Data access was also a key concern. Building the system as a modular command-line tool separated data pipeline development from the actual data going through that pipeline. The first iteration used a collection of scripts stored in the same project directory as the data.

Given the nature of working with student performance data we decided it was critical to approach the design in a way that essentially eliminated the risk of a new contributor accidentally exposing student data in a commit.

Diagram showing the separation between data and data tooling

With the high-level architecture outline, let's take a look at each major segment of the data flow.

Data Ingestion

Data ingestion is achieved through a few methods. A custom survey app (Surveyor) was built to collect student peer evaluations. The ingestion engine is a Python package with several ingestor classes that each handle single-responsiblity for a different data source. The primary is the survey ingestor that works for the survey files, but there are also ingestors for attendance data, Zoom logs, etc. Each ingestor does the bare-minimum transformation to get the data into an accepted format and write it do disk at pre-defined locations.

Spectra ingestion architecture

The Surveyor is built a client-side application the allows users to fill out peer evaluations and then encodes those into a custom binary blob that the students can submit as an assignment via the learning management system (LMS). We took this approach for two reasons. First, we wanted tom maximize user experience and minimize operational responsbility. Second, we wanted to offload authentication responsibility to the LMS.

Indexing and Serving

The next stage of the data pipeline handles transformation, indexing, and serving data. Transformation is handled by a set of Python packages that are responsible for transforming the raw data into desired formats. Some are as simple as preparing CSV files for semi-manual analysis, while others prepare data for ingestion into a data store.

Spectra ingestion architecture

The primary indexer is OpenSearch (an alternative to ElasticSearch) which gives us the ability to build dynamic dashboards to display, filter, and drill into data. It also provides a queryable platform for downstream analytics.
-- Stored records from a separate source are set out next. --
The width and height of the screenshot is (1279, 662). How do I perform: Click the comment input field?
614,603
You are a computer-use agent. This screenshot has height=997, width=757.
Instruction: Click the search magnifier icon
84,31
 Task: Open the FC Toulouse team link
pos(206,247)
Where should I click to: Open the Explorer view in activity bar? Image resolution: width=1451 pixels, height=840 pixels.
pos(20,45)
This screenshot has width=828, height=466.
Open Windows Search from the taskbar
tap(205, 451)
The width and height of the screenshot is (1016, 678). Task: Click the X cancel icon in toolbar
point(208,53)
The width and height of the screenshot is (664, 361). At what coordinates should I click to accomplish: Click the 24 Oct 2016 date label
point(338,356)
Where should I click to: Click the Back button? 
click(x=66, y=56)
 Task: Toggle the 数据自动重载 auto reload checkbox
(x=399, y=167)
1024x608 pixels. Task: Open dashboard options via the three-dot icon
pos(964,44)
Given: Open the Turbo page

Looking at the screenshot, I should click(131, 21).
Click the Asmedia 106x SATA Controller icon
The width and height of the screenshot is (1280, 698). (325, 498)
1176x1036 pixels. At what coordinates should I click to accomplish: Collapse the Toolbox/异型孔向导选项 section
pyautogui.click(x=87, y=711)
DataOps: Analytics & Reports

The final stage in the data flow involves analytics and reporting. The analytics are handled by a collection of Python modules we called Analyzers. Analyzers are responsible for taking data either from disk or from OpenSearch and performing a specific analysis. In the case of peer surveys, analyzers are responsible for computing individual and team statistics, identifying anomalies, and flagging them for instructor attention. Other analyzers are responsible for computing attendance and correlating Zoom logs with attendance data to identify attempts to by-pass attendance checks.

Spectra ingestion architecture

Other analyzers are used to generate reports. These reports use data from earlier analyzers to genrate consumable PDF reports for instructors and faculty advisors to identify team dynamics or performance issues early.

Data Analysis

One of the most common and useful visualizations our analyzer product is a heatmap of average peer evaluation score for a team. Students are asked to rate each other a scale of 1-5 across several performance dimensions. The heatmap shows an aggregation of that data and allows instructors to quickly identify teams that have potential issues.

Heatmap of student performanc data

For example, in the heatmap above, we can visually idenitify color variation in rows or columns. A column with a high shift towards red is a strong indicator of an underperforming team member. In this case we can see that with Student C and Student F.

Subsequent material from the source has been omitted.